Gebze temsilciliğimizde 8 Kasımdaki etkinliğimizin konusu 1917 Ekim Devrimiydi. Etkinliğimizi, mücadele tarihimizin sunumu, ortaklaşa soframızdaki yemek ve ara, derken son olarak gelenekselleştirdiğimiz sınıf kürsümüzle sürdürdük. Etkinliğin ilk bölümlerinin detayına girmeyeceğim. Ancak oraya katılmakla hissedilebilir. Çünkü sınıf kürsüsünde işçi ve öğrenci arkadaşlarımızın söyledikleri, işçi sınıfımızın mücadelesinin ne kadar meşru ve haklı olduğunu tekrar tekrar bizlere gösterdi. Arkadaşlarımız günlük sorunlarından bahsettiler. Derneğimizle tanıştıktan sonra onların üzerindeki etkilerini anlattılar. Hele genç bir fidanın (13 yaşında), bir işçi ailesinin küçük meleğinin konuşması beni öylesine etkiledi ki, sözcükler nerdeyse kifayetsiz kalıyor. Bu genç kızımız ilk önce çok heyecanlıydı. Daha sonra, çevresi okul arkadaşları, öğretmenleri ile dernekteki ağabeyleri, ablaları ve dostları arasındaki farklılıklardan bahsetti. Böylesi farkları bu yaşta görebilmeye başlamış yani bu sistemin içindeki gencecik pırıl pırıl bir insan, mücadelemizle, derneğimizle dışarıyı karşılaştırabiliyor. Konuşmaya başlamasından bir süre sonra gözleri doldu. Ardından gözyaşları için özür diledi misafirlerden. Bu alanlarda ortaya çıkan çelişkili durumlardan dolayı kafasının bazen karıştığını, bunun da okul çevresi ve arkadaşlarından kaynaklandığını anlattı. Bu sistemin bütün kötülükleri etrafımızı kuşatmışken ve etkilerinden biz bile muaf değilken genç kızımız bundan nasıl etkilenmesin ki.

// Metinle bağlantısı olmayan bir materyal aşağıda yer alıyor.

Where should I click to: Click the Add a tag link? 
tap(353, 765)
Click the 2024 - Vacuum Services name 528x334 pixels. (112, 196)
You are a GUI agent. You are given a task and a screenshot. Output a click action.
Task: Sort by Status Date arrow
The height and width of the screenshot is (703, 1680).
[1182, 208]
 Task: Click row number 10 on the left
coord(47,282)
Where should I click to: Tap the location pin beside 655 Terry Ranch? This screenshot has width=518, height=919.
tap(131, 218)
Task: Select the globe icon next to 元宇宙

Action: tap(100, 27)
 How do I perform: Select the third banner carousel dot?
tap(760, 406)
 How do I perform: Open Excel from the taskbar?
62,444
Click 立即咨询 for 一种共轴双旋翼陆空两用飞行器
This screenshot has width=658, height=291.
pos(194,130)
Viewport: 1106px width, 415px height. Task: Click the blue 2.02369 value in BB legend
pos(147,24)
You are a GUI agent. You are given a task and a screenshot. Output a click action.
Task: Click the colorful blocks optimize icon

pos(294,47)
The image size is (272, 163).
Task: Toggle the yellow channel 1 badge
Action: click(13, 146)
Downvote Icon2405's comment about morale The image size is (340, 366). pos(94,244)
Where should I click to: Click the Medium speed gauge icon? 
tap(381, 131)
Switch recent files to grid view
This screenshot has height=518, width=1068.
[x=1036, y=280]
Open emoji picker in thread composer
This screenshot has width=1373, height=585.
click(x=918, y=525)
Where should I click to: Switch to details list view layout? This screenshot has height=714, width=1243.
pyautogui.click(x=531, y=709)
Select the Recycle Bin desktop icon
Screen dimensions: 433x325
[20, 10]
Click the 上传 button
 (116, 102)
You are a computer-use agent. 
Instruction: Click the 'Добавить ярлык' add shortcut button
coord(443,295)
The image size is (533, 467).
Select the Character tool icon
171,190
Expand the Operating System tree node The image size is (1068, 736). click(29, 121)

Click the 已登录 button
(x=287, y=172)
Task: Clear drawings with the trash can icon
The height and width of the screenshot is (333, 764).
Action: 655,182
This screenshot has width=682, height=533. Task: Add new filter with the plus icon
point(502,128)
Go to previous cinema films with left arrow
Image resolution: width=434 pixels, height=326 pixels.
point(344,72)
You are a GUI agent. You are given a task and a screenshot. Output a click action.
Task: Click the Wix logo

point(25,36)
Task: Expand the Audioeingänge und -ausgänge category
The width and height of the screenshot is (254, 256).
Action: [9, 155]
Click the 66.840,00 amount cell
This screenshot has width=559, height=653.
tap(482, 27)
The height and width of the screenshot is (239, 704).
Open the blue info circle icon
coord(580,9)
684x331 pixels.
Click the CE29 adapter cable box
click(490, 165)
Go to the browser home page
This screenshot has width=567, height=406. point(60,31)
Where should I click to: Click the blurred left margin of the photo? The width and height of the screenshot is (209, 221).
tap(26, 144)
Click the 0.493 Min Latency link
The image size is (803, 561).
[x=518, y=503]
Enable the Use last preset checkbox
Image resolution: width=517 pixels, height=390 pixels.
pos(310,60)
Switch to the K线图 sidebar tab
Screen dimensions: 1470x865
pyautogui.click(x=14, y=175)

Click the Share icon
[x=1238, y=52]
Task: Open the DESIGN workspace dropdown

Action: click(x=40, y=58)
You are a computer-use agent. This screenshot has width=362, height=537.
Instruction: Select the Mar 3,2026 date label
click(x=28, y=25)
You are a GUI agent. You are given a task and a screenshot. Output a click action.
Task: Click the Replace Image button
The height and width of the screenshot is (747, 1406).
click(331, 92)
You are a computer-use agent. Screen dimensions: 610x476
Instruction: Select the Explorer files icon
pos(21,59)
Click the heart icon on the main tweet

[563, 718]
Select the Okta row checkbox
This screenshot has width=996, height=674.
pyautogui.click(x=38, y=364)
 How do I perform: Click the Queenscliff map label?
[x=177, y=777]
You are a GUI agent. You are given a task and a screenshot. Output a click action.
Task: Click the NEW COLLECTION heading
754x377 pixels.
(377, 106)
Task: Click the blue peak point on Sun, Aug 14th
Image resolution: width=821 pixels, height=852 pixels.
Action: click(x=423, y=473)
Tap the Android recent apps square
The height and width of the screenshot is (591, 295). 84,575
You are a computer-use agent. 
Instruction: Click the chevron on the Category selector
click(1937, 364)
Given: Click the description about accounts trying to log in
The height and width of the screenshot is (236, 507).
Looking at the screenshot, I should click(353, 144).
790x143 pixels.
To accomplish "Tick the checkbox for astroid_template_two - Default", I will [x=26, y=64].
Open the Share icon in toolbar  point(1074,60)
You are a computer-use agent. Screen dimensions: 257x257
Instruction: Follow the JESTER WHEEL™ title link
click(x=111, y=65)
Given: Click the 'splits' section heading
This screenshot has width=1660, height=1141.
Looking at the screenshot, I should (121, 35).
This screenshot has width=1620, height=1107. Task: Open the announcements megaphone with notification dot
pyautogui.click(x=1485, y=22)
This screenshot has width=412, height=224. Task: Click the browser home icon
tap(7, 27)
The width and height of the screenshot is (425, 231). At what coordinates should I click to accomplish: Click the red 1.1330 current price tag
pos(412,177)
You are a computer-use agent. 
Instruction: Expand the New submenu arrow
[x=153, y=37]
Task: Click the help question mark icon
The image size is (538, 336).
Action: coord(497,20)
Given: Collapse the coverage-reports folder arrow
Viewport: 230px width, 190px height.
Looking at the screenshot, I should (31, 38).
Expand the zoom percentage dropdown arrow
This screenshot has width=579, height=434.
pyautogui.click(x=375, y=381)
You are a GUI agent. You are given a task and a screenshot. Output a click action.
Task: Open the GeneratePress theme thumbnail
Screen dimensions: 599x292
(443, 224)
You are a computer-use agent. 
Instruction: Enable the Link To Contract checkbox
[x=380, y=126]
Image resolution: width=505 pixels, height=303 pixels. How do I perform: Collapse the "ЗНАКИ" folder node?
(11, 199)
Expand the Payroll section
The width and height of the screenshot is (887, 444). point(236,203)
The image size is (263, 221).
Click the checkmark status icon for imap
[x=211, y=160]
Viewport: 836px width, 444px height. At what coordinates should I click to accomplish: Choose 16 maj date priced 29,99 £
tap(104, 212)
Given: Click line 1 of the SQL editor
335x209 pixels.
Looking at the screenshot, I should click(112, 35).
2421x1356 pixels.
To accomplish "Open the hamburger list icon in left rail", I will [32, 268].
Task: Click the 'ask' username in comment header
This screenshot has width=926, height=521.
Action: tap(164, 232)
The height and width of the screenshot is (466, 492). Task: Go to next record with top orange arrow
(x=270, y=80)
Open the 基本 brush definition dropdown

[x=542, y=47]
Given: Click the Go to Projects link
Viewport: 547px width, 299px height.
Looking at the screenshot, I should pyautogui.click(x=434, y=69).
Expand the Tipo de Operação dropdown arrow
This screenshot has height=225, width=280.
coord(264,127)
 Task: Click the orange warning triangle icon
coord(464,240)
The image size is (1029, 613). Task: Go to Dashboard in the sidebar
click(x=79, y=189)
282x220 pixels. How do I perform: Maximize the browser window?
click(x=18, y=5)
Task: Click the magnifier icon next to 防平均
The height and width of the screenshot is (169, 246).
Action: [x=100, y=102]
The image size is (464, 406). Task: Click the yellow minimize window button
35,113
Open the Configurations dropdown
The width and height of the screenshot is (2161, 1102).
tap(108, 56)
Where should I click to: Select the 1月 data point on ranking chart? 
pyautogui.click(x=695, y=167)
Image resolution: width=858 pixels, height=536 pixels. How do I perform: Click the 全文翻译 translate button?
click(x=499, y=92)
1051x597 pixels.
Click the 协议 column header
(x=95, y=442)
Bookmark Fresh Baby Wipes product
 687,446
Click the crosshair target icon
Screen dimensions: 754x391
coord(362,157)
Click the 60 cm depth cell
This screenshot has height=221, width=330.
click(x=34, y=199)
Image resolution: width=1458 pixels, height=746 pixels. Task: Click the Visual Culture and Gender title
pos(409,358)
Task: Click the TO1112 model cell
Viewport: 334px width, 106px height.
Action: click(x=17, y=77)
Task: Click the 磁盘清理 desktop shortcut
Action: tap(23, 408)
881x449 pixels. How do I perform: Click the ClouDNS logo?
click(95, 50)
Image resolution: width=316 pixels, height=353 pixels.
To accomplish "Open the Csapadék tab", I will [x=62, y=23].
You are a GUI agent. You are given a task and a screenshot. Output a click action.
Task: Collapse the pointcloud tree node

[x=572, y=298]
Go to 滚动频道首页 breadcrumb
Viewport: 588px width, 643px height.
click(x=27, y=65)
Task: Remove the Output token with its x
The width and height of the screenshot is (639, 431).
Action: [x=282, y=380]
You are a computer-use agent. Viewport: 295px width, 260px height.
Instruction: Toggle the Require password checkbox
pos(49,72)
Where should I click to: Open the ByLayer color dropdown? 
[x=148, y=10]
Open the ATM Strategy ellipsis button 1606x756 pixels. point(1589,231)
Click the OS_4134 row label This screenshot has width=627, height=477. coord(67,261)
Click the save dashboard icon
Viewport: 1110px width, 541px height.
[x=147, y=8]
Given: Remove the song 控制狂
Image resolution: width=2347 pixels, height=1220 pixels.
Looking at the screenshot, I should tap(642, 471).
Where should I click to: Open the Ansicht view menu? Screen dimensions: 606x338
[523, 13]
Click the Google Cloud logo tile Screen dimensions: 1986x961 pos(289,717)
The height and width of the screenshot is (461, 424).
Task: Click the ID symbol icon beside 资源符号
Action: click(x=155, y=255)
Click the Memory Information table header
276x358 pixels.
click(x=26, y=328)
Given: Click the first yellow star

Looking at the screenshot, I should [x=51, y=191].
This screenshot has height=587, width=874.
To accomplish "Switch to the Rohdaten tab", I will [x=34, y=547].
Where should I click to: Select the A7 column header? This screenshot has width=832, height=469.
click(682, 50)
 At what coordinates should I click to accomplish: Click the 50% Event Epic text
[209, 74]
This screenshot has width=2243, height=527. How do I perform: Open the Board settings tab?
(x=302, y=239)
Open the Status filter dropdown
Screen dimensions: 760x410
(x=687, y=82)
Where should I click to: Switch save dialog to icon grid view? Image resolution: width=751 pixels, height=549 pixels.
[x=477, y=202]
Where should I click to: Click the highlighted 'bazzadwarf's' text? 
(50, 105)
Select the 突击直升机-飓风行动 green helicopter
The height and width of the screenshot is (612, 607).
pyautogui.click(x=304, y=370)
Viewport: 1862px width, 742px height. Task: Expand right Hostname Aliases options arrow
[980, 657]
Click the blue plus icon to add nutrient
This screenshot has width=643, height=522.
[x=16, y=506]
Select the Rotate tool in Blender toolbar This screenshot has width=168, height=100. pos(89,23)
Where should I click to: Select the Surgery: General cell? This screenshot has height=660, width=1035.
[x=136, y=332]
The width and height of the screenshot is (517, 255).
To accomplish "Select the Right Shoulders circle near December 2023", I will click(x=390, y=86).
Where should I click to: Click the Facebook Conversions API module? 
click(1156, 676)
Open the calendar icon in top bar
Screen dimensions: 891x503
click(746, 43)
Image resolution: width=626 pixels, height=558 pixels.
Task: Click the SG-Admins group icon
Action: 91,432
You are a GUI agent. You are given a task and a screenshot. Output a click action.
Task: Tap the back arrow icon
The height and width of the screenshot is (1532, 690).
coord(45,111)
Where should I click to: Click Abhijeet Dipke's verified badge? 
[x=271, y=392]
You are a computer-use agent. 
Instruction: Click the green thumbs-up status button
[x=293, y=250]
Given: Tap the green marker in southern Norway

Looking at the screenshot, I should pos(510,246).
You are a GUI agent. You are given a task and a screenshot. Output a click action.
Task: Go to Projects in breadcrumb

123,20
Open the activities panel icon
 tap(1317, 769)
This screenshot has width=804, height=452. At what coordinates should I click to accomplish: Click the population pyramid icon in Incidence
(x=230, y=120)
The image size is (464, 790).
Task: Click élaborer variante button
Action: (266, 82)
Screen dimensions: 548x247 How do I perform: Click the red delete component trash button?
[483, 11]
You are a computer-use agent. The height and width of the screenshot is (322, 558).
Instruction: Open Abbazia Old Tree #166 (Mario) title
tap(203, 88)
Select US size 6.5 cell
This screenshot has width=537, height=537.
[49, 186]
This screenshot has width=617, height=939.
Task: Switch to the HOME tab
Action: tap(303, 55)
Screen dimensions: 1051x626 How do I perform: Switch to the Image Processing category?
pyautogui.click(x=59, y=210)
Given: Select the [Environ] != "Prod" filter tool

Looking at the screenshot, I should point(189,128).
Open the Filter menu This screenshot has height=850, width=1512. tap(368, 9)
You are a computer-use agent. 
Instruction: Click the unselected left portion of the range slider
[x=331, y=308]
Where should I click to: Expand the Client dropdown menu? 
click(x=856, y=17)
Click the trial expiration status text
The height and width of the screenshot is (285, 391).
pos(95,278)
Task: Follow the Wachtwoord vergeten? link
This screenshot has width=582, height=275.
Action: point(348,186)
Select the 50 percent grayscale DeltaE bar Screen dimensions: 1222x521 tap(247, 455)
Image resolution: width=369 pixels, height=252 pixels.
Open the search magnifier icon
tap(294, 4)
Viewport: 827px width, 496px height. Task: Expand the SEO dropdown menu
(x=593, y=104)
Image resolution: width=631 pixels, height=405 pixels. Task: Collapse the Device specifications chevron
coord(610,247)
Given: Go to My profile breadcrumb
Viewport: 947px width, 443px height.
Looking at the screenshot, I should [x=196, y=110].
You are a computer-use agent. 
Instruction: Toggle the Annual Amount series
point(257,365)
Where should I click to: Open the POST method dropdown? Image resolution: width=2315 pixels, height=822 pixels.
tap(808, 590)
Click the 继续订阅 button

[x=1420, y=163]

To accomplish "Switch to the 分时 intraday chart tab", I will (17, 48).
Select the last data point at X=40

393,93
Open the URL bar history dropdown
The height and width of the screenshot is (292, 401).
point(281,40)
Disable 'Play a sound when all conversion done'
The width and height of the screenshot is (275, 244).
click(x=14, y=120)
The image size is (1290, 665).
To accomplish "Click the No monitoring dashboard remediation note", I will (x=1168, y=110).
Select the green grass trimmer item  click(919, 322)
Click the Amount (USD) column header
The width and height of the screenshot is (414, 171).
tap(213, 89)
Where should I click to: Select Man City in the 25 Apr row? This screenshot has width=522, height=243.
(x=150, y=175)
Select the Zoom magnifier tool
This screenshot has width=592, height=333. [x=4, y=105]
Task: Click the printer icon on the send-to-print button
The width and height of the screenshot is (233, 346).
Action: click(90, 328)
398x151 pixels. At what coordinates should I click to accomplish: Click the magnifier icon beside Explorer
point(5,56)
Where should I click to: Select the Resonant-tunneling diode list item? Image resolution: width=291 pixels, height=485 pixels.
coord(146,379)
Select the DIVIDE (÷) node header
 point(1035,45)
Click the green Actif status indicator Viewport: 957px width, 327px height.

Bu genç dostumuzun duygu dolu sözleri gerçekten çok şey anlattı bana. Bugün her yerde patronların kültürü egemen. Bizi sürekli zorluyorlar. Alacaksın, satacaksın, çalacaksın, sömüreceksin, kıskanacaksın, vs. Biz bilinçli işçiler bu rezilliği tersine çevirmediğimiz sürece, ne bu genç kızımız gibi niceleri ne de işçi sınıfının geneli bu çarpılmadan ve moralsizlikten kurtulabilir. Bize uzun zaman ve büyük emeklerle aktarılan mücadele kültürümüzü korumak ve işçi sınıfına aktarmak bizlerin en önemli görevidir. Bunu bir kere daha gördüm. Unutmayalım, yarının sağlıklı insanları ancak bizlerin örgütlü müdahalesiyle yetişecektir. Bence böylesi bir şansı tüm işçiler ve çocukları fazlasıyla hak ediyor.
Kahrolsun Burjuvazi, Kahrolsun Onun Sistemi!